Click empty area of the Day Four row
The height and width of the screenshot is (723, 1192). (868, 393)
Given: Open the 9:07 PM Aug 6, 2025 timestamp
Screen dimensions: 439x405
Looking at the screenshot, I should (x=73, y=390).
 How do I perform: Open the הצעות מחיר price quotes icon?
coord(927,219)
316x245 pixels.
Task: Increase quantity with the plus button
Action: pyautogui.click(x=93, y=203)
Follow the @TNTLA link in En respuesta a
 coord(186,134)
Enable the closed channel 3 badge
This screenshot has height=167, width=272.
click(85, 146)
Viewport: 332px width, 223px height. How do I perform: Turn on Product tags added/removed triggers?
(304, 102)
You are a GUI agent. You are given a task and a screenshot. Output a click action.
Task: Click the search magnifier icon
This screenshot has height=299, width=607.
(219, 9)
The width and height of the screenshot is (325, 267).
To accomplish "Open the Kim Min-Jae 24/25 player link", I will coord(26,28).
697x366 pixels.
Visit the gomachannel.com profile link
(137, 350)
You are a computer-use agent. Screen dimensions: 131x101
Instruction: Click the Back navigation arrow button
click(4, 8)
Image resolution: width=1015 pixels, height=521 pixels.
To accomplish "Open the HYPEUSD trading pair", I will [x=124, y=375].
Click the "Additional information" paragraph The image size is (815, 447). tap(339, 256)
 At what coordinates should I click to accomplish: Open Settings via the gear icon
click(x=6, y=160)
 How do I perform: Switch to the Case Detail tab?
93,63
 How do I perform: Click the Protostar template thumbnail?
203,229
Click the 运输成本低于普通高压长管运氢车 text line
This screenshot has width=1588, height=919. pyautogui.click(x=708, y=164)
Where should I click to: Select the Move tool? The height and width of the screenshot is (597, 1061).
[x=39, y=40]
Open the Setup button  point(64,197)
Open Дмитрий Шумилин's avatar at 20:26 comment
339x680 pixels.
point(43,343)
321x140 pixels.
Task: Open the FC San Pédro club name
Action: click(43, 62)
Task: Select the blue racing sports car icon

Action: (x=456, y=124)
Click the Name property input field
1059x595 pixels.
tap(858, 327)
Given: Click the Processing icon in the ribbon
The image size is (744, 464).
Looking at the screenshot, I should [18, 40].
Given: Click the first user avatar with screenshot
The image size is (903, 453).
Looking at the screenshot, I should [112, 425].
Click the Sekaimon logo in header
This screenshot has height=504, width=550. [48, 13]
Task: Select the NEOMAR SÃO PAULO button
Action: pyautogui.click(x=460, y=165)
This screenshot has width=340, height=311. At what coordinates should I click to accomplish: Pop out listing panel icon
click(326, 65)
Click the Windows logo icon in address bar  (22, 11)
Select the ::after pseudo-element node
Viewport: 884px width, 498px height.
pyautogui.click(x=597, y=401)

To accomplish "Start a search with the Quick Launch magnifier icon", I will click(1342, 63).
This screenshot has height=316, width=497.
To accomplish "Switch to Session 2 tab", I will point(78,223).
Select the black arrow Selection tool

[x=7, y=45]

=======

# Task objective
Rewrite the records from the line with "Image resolution: width=1015" to the line with "tap(858, 327)", changing "gear icon" to "cog icon" and keeping everything else the same.

# Exercise response
Image resolution: width=1015 pixels, height=521 pixels.
To accomplish "Open the HYPEUSD trading pair", I will [x=124, y=375].
Click the "Additional information" paragraph The image size is (815, 447). tap(339, 256)
 At what coordinates should I click to accomplish: Open Settings via the cog icon
click(x=6, y=160)
 How do I perform: Switch to the Case Detail tab?
93,63
 How do I perform: Click the Protostar template thumbnail?
203,229
Click the 运输成本低于普通高压长管运氢车 text line
This screenshot has width=1588, height=919. pyautogui.click(x=708, y=164)
Where should I click to: Select the Move tool? The height and width of the screenshot is (597, 1061).
[x=39, y=40]
Open the Setup button  point(64,197)
Open Дмитрий Шумилин's avatar at 20:26 comment
339x680 pixels.
point(43,343)
321x140 pixels.
Task: Open the FC San Pédro club name
Action: click(43, 62)
Task: Select the blue racing sports car icon

Action: (x=456, y=124)
Click the Name property input field
1059x595 pixels.
tap(858, 327)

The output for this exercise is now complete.